Pero, puesto que esa desinformación es práctica habitual en la actualidad, ¿cómo planea usted corregir tal tendencia en los medios de comunicación que se valen de ella con fines espurios? ¿Cómo obligarlos  a no mezclar intencionadamente opinión con información? ¿Cómo convencer a los propagadores de bulos de que no consientan ser meros propagandistas  de información sin contrastar, sino que se rijan con deontología profesional? ¿Cómo evitar que medios de comunicación, sin más financiación que las ayudas y la publicidad de instituciones públicas, actúen como gabinetes de comunicación de partidos políticos y administraciones concretas? ¿Cómo controlar y regular ese matrimonio de conveniencia entre el periodismo y la política, señor presidente, sin que las libertades de expresión y de prensa y el derecho a la información se vean afectados o restringidos? Explíquelo, por favor.

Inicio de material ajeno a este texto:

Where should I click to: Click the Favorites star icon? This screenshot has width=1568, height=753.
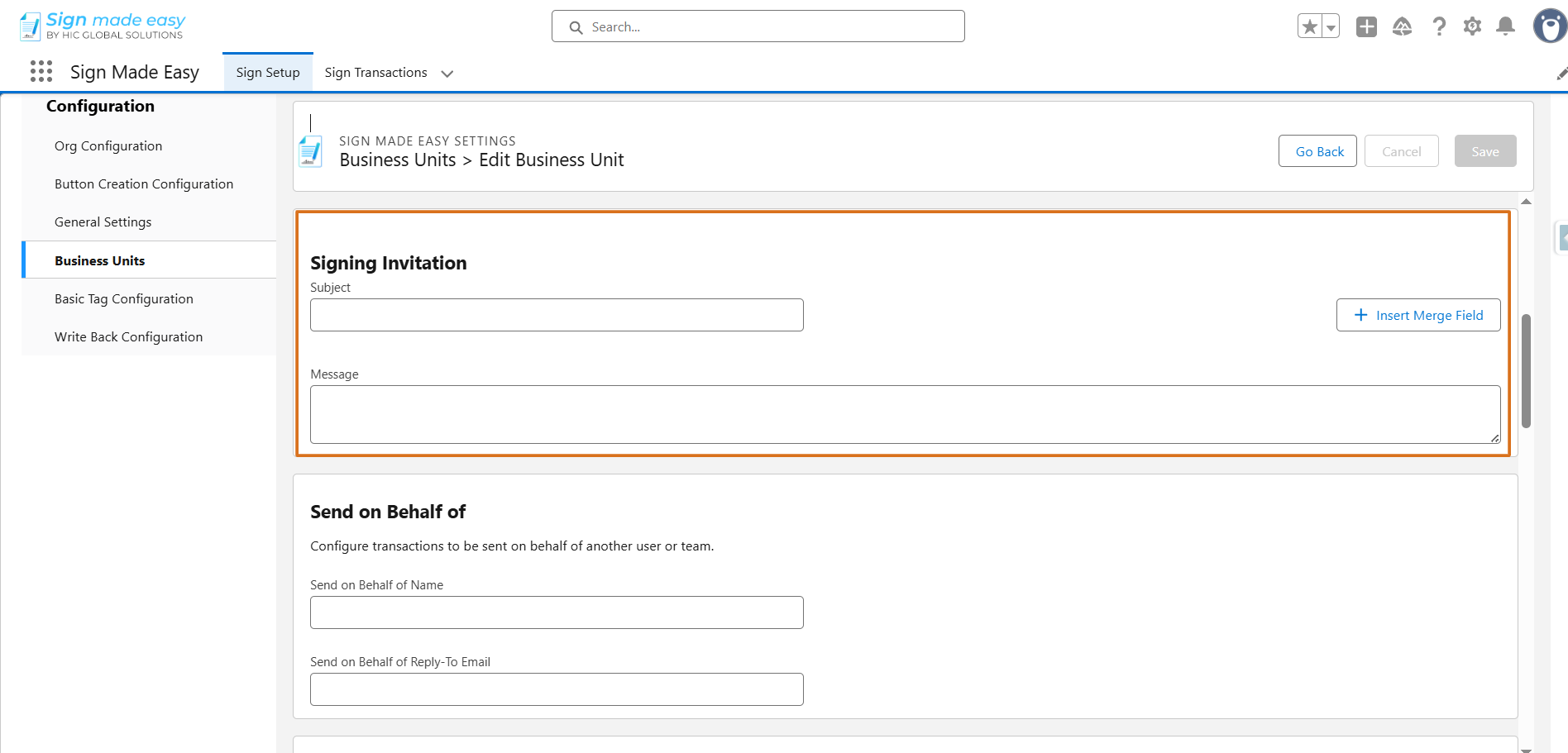click(x=1309, y=27)
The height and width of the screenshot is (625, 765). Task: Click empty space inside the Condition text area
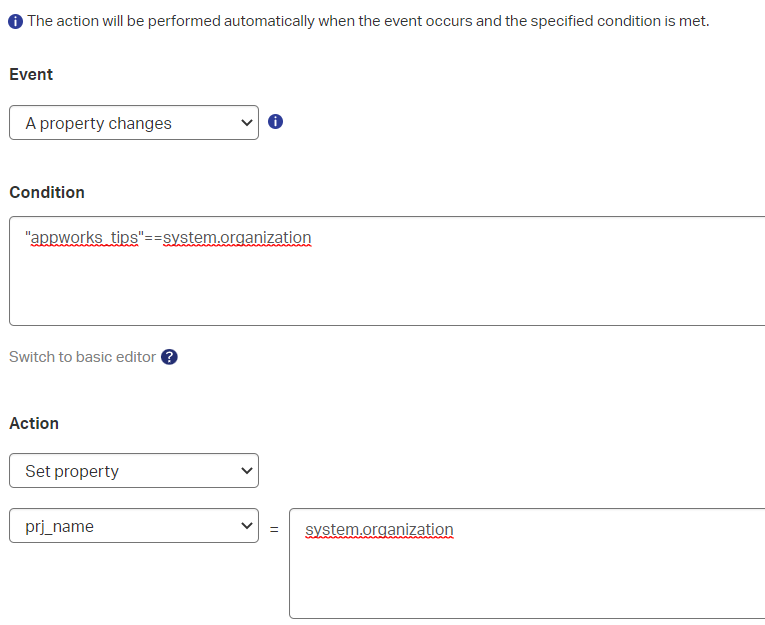coord(400,290)
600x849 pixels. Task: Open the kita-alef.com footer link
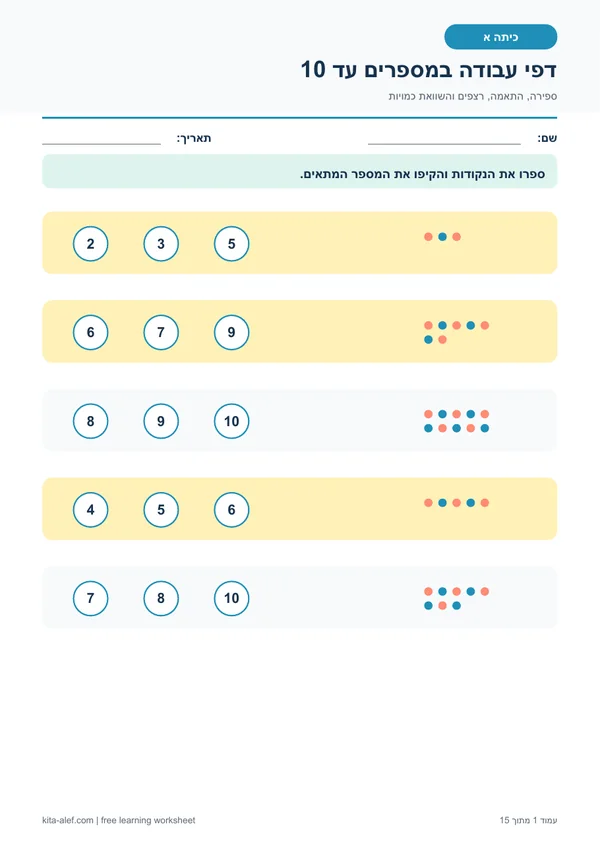pos(68,820)
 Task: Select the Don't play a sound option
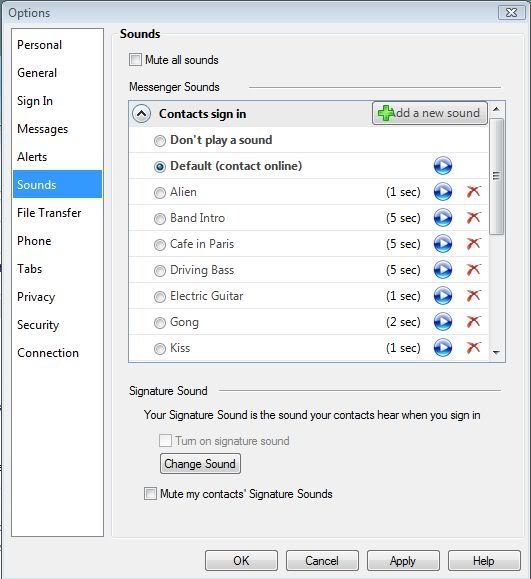160,141
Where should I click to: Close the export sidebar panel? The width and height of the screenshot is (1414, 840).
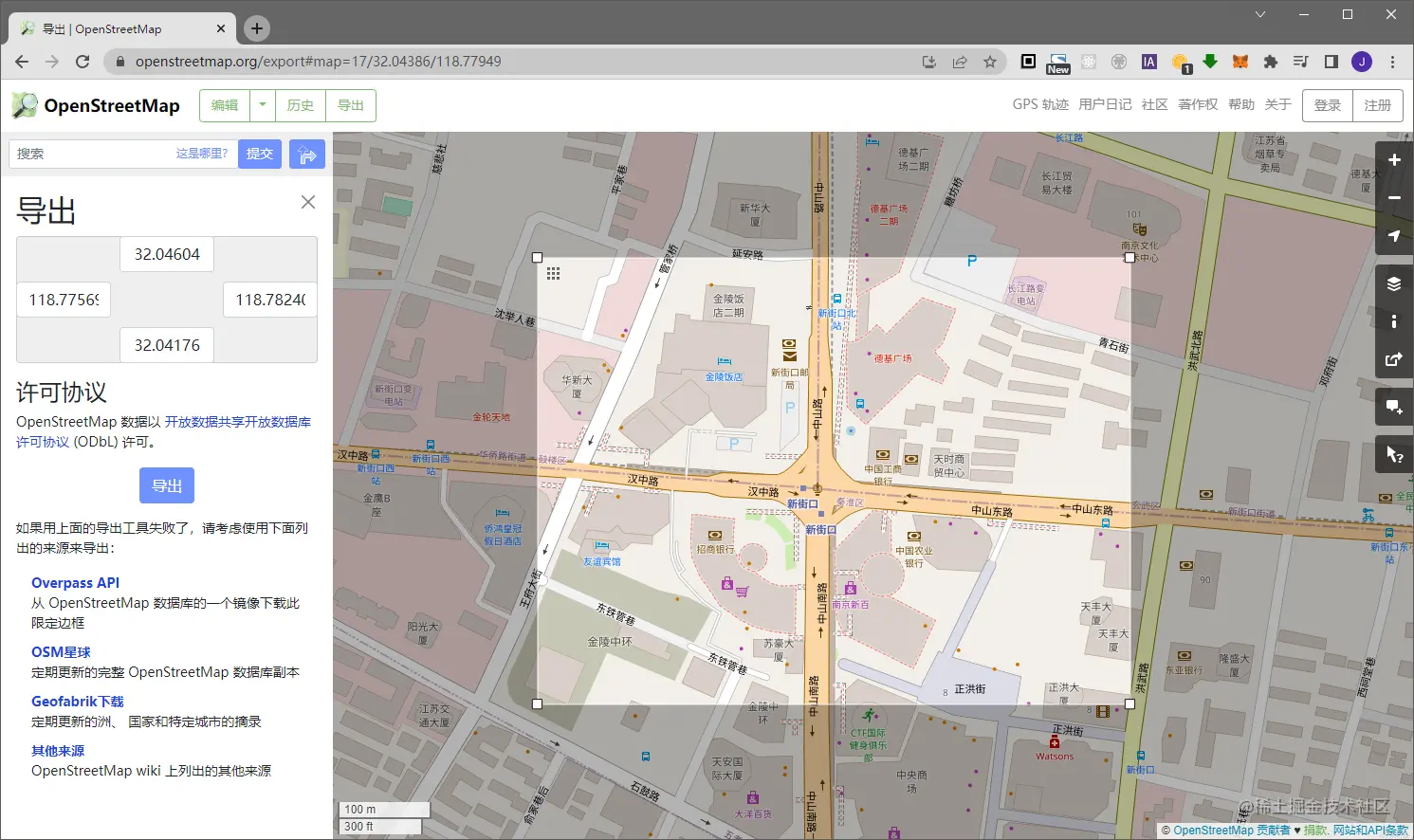(x=308, y=202)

En definitiva, ¿qué va a hacer con las denuncias y los rumores que se han vertido sobre su entorno familiar con ánimo de apartarle de sus obligaciones? ¿No va a responder a esos ataques al parecer infundados? Porque, aunque es evidente que con su pausa para reflexionar ha conseguido que nos percatáramos del lodazal en el que chapotea la política, sus explicaciones no son suficientes. Hace falta que anuncie un viraje decidido a favor de la transparencia, la honestidad y la legalidad de la labor pública y en apoyo a los servidores que la desempeñan, sean elegidos o funcionarios. Aparte de señalar el fango, debió usted subrayar lo obvio: que su esposa defenderá su inocencia, como cualquier ciudadana particular, de las ofensas vertidas sobre ella. Y explicar con todo detalle, en las instancias correspondientes, todos aquellos asuntos que sus oponentes sospechan próximos a la corrupción o al tráfico de influencias, mostrando cuantos papeles, procedimientos y resoluciones en sede parlamentaria sean pertinentes para alejar cualquier duda de irregularidad. Le faltó anunciar que asumirá, este sí, el compromiso formal y permanente de informar y ser más transparente acerca de todo asunto controvertido, sin esperar a que le sea requerido o le resulte conveniente. Y que denunciará ante los ciudadanos y los tribunales, llegado el caso, el método de la difamación, la infamia y la injuria, que constituyen el grumo de los bulos, por quienes hacen uso de ello para el ejercicio indigno de la política.

Si usted, señor presidente, hubiese añadido en su comparecencia explicaciones prolijas sobre los motivos que le tentaron a dimitir, el alivio por su continuidad no se hubiera limitado a los afiliados y simpatizantes de su partido, sino también al conjunto de la sociedad que contempla atónita la deriva de chabacanería por la que se despeña la política en estos tiempos. Y se lo hubieran agradecido. Porque, además de exhibirse usted como un político sagaz para afrontar adversidades, también habría podido mostrar el lado humano y sensible de su persona, defendiendo su dignidad y la honestidad intachable de su familia y su gobierno. Los ciudadanos no esperaban otra cosa, señor presidente.